Multivariate Poisson approximation of joint subgraph counts in random graphs via size-biased couplings
Eulalia Nualart, Rui-Ray Zhang
TL;DR
This work develops a multivariate Poisson approximation framework for joint subgraph counts in Erdős–Rényi graphs using size-biased couplings within the Chen–Stein method, and provides explicit Wasserstein distance bounds. The key novelty is a multivariate size-biased coupling construction in the style of Pianoforte and Turin, yielding bounds that incorporate covariances among subgraph counts.

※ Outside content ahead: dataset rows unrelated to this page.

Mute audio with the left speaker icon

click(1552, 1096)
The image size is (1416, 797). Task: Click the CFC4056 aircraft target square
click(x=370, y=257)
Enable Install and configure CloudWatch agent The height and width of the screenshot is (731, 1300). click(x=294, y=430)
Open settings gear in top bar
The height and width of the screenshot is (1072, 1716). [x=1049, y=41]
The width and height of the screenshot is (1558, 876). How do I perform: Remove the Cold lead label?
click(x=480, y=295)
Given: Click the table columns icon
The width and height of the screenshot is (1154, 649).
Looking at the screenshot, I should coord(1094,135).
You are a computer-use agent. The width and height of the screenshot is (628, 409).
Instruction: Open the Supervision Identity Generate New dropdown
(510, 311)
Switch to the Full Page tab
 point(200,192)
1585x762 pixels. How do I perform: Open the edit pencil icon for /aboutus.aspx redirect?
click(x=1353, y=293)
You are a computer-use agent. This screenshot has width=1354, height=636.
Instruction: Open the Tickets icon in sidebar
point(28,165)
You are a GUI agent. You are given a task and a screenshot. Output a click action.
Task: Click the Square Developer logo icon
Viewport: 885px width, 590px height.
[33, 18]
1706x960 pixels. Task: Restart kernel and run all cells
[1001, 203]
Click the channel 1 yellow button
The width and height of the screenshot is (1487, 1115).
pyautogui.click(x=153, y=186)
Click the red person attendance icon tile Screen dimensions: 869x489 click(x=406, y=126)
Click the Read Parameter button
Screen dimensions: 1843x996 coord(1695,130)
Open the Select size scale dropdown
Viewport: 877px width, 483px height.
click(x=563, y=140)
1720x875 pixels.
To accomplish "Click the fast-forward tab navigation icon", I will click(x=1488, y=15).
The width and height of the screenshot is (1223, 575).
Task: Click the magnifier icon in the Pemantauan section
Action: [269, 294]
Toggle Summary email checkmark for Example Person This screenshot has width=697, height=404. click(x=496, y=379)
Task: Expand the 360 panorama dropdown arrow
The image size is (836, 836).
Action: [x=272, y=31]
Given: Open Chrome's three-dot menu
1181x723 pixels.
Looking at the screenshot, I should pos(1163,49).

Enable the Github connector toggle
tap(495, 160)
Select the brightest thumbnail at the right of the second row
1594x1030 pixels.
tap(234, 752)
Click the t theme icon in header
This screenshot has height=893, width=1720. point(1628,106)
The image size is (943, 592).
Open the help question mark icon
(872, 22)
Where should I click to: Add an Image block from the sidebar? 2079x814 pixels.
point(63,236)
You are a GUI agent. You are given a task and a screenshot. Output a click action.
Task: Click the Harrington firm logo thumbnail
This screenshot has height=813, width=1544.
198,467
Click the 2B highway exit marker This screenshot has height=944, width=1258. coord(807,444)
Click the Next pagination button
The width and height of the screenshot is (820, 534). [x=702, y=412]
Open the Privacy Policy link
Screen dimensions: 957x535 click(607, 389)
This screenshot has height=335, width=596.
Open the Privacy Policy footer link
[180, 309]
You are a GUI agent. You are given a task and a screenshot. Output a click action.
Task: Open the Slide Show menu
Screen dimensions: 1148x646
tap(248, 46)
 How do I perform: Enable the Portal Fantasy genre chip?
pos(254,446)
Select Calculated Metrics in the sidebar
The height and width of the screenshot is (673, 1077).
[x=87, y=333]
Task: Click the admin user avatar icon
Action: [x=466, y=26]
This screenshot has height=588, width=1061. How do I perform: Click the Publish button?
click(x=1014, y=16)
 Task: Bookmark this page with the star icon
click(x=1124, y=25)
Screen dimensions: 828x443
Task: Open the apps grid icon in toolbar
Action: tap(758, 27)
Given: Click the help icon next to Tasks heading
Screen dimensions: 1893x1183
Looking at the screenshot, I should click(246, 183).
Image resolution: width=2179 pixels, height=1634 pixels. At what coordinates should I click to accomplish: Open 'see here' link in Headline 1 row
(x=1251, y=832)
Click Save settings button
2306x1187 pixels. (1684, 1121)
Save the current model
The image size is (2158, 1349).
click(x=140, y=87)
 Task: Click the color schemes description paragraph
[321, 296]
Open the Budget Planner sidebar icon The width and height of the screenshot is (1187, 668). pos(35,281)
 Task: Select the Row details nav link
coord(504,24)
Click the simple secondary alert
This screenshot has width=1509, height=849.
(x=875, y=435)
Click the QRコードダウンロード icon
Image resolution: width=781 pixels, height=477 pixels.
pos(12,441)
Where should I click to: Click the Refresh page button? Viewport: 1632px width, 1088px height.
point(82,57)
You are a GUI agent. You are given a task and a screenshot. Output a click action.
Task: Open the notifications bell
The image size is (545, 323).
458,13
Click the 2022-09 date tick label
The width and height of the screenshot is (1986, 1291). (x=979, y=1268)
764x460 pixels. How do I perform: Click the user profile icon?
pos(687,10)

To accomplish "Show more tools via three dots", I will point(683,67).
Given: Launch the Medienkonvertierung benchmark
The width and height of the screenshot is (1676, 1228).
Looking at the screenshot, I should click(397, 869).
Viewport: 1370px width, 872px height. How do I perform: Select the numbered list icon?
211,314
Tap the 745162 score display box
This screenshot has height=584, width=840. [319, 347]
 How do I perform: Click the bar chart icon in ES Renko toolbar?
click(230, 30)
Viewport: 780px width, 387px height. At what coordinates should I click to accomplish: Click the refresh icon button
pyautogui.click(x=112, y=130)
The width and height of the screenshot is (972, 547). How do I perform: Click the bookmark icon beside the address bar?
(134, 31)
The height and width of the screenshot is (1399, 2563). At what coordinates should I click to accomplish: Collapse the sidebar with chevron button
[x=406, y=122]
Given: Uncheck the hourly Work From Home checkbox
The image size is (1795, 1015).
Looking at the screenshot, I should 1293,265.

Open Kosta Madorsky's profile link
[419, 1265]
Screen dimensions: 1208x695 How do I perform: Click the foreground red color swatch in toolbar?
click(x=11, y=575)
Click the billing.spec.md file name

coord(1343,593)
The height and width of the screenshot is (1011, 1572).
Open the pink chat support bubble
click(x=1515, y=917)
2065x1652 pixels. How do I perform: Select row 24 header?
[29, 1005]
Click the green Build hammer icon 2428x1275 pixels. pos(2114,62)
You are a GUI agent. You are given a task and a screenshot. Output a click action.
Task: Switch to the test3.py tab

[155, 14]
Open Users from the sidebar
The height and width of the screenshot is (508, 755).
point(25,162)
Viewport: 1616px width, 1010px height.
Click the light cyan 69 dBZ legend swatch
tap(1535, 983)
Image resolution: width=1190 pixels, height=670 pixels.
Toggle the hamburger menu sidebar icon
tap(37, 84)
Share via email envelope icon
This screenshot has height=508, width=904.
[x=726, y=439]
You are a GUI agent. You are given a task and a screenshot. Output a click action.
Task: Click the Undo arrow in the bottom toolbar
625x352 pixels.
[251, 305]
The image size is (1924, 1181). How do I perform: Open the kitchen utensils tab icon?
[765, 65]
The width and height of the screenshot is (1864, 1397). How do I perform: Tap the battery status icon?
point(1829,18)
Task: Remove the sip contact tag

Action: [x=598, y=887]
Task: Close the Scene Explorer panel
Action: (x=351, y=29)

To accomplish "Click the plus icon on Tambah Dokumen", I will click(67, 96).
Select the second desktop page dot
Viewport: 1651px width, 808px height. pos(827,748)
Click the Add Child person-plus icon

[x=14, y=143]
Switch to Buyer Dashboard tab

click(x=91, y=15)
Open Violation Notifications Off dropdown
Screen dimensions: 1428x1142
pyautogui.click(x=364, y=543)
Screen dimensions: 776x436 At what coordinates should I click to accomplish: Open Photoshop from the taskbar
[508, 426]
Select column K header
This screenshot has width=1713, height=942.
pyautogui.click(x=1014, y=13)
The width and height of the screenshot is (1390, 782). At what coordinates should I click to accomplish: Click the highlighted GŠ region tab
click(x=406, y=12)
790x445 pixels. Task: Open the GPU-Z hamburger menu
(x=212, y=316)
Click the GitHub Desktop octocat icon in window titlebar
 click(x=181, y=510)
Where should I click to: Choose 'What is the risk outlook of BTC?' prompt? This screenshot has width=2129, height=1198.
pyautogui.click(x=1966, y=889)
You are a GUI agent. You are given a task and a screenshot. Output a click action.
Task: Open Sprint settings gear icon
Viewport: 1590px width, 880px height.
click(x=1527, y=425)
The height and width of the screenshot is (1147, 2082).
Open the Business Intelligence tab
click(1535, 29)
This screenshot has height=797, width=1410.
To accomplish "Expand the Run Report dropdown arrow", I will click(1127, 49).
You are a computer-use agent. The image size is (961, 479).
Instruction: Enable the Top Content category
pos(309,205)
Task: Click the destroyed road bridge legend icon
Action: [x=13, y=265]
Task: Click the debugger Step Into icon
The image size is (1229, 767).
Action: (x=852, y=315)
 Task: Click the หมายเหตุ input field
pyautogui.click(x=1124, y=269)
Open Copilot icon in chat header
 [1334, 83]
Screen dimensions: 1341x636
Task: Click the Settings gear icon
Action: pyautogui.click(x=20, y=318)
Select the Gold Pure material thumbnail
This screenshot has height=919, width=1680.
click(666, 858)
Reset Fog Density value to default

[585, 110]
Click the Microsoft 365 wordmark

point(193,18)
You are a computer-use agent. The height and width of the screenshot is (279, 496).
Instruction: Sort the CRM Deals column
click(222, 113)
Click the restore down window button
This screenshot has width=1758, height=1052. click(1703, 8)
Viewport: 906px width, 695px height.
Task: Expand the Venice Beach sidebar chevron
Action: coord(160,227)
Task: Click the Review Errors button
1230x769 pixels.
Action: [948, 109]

The paper applies the theory to (i) joint counts of fixed strictly balanced subgraphs in $\mathcal{G}(n,p)$ with sharp rates under $p= c n^{-1/\alpha}(1+o(1))$, and (ii) the multivariate hypergeometric distribution, with practical error bounds. It also analyzes the regime $p \to 0$ and discusses extensions to other random graph models and pattern occurrences. Overall, the results provide quantitative, high-dimensional Poisson approximation tools for pattern counting in random graphs, enabling sharper probabilistic descriptions of joint subgraph occurrences.
Abstract
Using Chen-Stein method in combination with size-biased couplings, we obtain the multivariate Poisson approximation in terms of the Wasserstein distance. As applications, we study the multivariate Poisson approximation of the distribution of joint subgraph counts in an Erdős-Rényi random graph and the multivariate hypergeometric distribution giving explicit convergence rates.